The Warner Bros. announcement on Wednesday of ten upcoming movies based on DC Comics properties neatly fills in a calendar of dates that the studio previously provided -- and help flesh out an extraordinary timetable of DC and Marvel superhero movies over the next six years from Warner Bros, Marvel StudiosFox, and Sony Columbia.

ComicsAlliance's own graphics maestro Dylan Todd put together a timeline that reveals what those six years look like, including 29 confirmed release dates between now and the end of 2020, with several dates and titles still to be announced. For anyone who remembers the days when just one Spider-Man movie seemed an impossible dream, it's an astonishing representation of how comic book superheroes now dominate popular entertainment.

Our timeline makes the assumption that the Warner Bros movies will be released in the order listed in their press release, which seems a safe assumption. We can also assume that some of the "year unknown" movies on the bottom tier, like Thor 3 and Gambit, may eventually be placed in some of the existing slots in the timeline, and that Marvel Studios, Fox, and Sony Columbia will announce further dates in 2019 and 2020.

2014 felt like a bumper year, with five theatrically released superhero movies based on Marvel properties alone -- though none based on DC characters. 2015 offers slim pickings by comparison, with only Marvel's Avengers: Age of Ultron and Ant-Man and Fox's rebooted Fantastic Four on offer, but that's because all four studios in the super-franchise game are gearing up for a sustained push from 2016 onwards. That year will see seven releases, followed by ten in 2017. If the slate seems to trail off thereafter, that's only because fewer announcements have been made for that far ahead. Only Warner Bros has announced any dates for 2020.

Some movies will get added to this timeline; some may change dates; and some may get dropped. While a few major turkeys probably won't bring the superhero movie boom to a dramatic end, any failures could push studios to reassess their strategies. Warner Bros seems determined to keep its characters dark and humorless, which seems to misread the public appetite; Marvel Studios may lose its way if it gets too locked in to established franchises; Sony Columbia is reportedly conflicted about the future of its Spider-Man franchise after Amazing Spider-Man 2 under-performed this past summer; and Fox seems to be taking a gamble on its Fantastic Four reboot.

Yet even with a few changes, we can expect between thirty and forty DC and Marvel superhero movies to arrive in theaters in the next six years -- in parallel with existing and new small screen superhero productions like Gotham, The Flash, Supergirl, and Daredevil.

Of all the movies on this timeline, including those with no release year announced, it's worth noting that only two have female solo leads, compared to eighteen with male solo leads. One of those female solo movies is Wonder Woman; the other is a 2017 movie for Sony's Spider-Man franchise with an unidentified lead. All of the ensemble movies that we have cast information for are also male-dominated.

Two of the solo movies have a person of color as the lead; 2018's Aquaman, starring Jason Momoa, and 2020's Cyborg, starring Ray Fisher. Dwayne Johnson is also one of the leads and thus far the only named star of 2019's Shazam, but he's playing the villain Black Adam rather than the title character.

Marvel Studios' current slate does not include any movies with a female or non-white lead, but Marvel has at least six titles still to unveil for this timeline, and maybe as many as ten. We have to hope the studio is wise enough to put Black Widow, Black PantherWar Machine, and Captain Marvel movies in some of those slots, and maybe a Falcon movie -- or a Falcon-as-Captain America movie -- as well. It's worth remembering that the first theatrically released movie starring a Marvel character to ever earn a sequel had a black lead; New Line Cinema's 1998 movie Blade, starring Wesley Snipes.

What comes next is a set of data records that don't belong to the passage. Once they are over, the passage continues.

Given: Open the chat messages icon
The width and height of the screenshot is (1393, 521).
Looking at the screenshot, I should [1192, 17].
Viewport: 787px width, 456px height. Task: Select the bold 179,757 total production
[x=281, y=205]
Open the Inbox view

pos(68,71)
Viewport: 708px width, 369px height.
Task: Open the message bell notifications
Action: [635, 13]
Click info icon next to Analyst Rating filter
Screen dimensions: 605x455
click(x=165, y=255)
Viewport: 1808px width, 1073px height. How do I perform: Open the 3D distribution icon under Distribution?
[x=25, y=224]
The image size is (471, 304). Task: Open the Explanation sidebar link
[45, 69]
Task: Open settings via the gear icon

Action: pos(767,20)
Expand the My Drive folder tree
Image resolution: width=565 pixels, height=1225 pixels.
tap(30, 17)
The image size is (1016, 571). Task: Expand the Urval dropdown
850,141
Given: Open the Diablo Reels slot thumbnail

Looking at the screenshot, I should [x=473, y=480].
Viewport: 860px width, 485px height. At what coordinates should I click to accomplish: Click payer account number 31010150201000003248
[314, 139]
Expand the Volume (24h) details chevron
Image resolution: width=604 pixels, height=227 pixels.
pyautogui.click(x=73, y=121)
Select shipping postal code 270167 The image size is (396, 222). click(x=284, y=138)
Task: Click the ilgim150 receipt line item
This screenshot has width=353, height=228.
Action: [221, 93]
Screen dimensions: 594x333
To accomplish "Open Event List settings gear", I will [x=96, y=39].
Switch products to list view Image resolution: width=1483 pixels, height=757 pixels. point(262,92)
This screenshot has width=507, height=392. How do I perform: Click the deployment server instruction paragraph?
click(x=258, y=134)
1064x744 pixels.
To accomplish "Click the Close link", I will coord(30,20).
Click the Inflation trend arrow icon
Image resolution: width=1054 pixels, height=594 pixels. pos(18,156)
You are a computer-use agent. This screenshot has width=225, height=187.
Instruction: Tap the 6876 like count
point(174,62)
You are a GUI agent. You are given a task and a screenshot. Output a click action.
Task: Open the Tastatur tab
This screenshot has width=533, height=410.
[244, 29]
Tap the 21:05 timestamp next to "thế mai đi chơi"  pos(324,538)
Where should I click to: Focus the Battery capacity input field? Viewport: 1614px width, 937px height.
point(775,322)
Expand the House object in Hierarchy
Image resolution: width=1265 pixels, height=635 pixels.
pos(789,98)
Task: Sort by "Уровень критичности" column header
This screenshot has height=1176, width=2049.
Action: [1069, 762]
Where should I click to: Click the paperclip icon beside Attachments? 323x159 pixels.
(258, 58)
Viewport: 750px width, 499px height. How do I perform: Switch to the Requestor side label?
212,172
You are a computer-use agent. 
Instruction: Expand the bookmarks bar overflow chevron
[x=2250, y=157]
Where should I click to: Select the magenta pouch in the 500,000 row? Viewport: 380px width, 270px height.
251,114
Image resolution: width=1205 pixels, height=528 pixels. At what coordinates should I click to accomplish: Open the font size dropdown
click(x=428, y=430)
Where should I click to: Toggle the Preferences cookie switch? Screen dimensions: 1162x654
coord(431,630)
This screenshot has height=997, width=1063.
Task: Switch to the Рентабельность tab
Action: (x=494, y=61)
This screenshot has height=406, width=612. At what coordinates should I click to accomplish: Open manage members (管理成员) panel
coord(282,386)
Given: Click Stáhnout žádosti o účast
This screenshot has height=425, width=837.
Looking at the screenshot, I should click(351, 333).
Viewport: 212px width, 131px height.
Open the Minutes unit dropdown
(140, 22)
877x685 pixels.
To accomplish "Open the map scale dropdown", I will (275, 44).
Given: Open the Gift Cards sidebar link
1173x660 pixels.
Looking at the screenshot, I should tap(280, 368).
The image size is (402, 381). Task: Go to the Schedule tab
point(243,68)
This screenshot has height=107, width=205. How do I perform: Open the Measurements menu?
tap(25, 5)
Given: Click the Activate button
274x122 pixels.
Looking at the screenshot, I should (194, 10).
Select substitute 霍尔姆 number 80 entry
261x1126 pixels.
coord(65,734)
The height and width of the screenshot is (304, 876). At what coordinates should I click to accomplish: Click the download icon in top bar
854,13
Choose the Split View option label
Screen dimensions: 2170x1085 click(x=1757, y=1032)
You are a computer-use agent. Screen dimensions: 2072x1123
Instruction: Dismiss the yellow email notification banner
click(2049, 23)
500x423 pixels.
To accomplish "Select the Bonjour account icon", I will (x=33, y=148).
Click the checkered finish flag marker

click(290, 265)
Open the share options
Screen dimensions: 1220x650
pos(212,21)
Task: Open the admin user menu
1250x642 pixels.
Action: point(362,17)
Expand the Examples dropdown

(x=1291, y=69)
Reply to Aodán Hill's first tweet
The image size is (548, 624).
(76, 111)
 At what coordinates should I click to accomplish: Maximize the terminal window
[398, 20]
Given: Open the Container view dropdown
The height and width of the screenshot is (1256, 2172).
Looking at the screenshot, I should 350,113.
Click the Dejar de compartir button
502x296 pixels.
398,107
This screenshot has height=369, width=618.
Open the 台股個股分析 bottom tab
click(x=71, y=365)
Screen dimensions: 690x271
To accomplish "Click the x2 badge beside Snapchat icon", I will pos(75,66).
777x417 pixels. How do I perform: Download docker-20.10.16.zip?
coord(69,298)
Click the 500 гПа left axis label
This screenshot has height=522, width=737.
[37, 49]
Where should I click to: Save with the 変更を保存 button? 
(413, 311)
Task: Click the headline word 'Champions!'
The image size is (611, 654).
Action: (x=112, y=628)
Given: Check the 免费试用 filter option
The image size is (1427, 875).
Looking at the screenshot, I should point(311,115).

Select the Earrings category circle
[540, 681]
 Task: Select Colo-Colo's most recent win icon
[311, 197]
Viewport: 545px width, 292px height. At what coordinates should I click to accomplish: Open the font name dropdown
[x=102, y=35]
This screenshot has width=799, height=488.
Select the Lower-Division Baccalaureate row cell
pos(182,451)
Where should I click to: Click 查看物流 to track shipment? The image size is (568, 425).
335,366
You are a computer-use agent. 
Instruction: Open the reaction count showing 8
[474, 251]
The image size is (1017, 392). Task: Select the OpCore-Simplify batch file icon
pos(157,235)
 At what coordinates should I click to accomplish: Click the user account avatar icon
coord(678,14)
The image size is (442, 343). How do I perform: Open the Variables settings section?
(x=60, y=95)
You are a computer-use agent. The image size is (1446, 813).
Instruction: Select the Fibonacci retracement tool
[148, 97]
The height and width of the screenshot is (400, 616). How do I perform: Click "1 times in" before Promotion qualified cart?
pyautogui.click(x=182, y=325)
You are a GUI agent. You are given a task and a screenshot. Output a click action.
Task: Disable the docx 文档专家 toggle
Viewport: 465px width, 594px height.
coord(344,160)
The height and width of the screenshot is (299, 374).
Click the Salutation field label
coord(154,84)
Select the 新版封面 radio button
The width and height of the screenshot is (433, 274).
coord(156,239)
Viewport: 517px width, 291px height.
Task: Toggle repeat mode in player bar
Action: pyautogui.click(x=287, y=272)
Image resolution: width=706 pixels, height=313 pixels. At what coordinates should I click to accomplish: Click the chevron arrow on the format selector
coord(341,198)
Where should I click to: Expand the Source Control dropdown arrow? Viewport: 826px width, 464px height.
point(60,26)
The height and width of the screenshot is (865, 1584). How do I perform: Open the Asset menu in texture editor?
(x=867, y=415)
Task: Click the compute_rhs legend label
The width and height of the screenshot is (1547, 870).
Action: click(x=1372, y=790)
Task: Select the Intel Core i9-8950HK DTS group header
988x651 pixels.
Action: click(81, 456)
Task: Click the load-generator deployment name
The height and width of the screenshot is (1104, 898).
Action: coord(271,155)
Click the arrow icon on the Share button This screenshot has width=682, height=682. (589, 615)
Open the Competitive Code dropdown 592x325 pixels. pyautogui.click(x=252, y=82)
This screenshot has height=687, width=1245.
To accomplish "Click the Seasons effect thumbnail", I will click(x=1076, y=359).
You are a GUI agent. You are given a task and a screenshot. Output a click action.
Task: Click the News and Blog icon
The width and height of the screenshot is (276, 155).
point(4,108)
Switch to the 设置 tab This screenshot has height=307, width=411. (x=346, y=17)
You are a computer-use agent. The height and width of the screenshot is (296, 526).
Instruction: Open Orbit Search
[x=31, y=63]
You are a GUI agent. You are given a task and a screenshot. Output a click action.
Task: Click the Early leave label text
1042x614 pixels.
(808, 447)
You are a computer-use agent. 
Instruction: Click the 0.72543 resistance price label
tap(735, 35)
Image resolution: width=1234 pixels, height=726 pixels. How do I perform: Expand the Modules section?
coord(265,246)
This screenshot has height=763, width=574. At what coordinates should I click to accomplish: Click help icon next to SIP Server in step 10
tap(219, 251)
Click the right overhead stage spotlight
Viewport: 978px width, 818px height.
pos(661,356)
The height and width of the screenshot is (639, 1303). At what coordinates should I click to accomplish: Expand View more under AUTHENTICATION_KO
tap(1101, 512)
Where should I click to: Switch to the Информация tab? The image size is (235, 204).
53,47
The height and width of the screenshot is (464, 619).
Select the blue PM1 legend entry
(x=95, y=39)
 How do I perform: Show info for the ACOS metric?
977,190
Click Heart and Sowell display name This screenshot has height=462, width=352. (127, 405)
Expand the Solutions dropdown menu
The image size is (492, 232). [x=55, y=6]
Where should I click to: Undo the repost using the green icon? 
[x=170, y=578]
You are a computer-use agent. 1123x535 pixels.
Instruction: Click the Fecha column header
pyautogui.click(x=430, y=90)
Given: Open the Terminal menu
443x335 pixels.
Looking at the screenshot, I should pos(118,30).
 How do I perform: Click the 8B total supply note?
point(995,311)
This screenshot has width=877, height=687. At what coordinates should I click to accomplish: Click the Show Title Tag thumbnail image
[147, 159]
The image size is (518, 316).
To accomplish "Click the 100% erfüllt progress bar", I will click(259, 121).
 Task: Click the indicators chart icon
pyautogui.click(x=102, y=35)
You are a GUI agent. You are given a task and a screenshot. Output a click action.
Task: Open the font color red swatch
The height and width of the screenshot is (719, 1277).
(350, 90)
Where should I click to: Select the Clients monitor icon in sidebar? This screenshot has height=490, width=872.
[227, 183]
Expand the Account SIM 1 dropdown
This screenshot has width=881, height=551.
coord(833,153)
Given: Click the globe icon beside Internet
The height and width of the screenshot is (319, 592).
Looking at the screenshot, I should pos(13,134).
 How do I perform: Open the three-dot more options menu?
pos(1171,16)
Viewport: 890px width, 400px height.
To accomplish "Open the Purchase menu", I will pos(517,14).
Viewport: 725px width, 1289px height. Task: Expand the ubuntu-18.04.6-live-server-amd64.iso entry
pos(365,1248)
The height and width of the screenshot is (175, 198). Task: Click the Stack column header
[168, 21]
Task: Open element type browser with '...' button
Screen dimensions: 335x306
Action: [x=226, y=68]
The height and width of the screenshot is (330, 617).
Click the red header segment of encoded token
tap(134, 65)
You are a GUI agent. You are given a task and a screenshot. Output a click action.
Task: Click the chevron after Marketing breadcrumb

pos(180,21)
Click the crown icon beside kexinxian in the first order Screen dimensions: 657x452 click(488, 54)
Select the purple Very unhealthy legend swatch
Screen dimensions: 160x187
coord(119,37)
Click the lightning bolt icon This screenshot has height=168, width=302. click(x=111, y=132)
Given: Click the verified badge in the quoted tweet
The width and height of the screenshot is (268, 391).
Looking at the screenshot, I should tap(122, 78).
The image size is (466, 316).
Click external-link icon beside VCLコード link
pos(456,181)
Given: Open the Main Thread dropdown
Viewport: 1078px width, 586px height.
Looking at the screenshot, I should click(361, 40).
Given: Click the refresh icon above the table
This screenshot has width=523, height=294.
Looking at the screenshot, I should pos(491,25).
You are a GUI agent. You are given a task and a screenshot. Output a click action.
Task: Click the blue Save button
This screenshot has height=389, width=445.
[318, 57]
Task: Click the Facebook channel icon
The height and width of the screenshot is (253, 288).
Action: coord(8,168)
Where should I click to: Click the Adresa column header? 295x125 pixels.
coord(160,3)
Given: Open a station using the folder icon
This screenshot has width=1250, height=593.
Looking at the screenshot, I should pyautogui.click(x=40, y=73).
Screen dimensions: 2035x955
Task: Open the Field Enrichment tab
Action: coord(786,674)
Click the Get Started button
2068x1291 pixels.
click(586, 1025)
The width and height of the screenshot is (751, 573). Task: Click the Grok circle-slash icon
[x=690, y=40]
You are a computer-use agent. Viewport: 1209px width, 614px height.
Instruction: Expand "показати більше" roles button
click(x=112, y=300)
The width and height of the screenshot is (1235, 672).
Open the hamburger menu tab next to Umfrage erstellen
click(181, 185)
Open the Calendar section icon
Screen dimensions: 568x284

With so many superhero movies coming down the pipeline -- some that we might never have dreamed of seeing ten years ago -- this is an exciting time to be a superhero fan. Unfortunately the creators of most of these heroes are unlikely to reap their due rewards from this boom, and the comic industry as a whole will need to be incredibly canny if it hopes to turn some of these millions of movie superhero fans into comic book readers. This is the new golden age of the superhero; but comics are no longer the genre's dominant medium.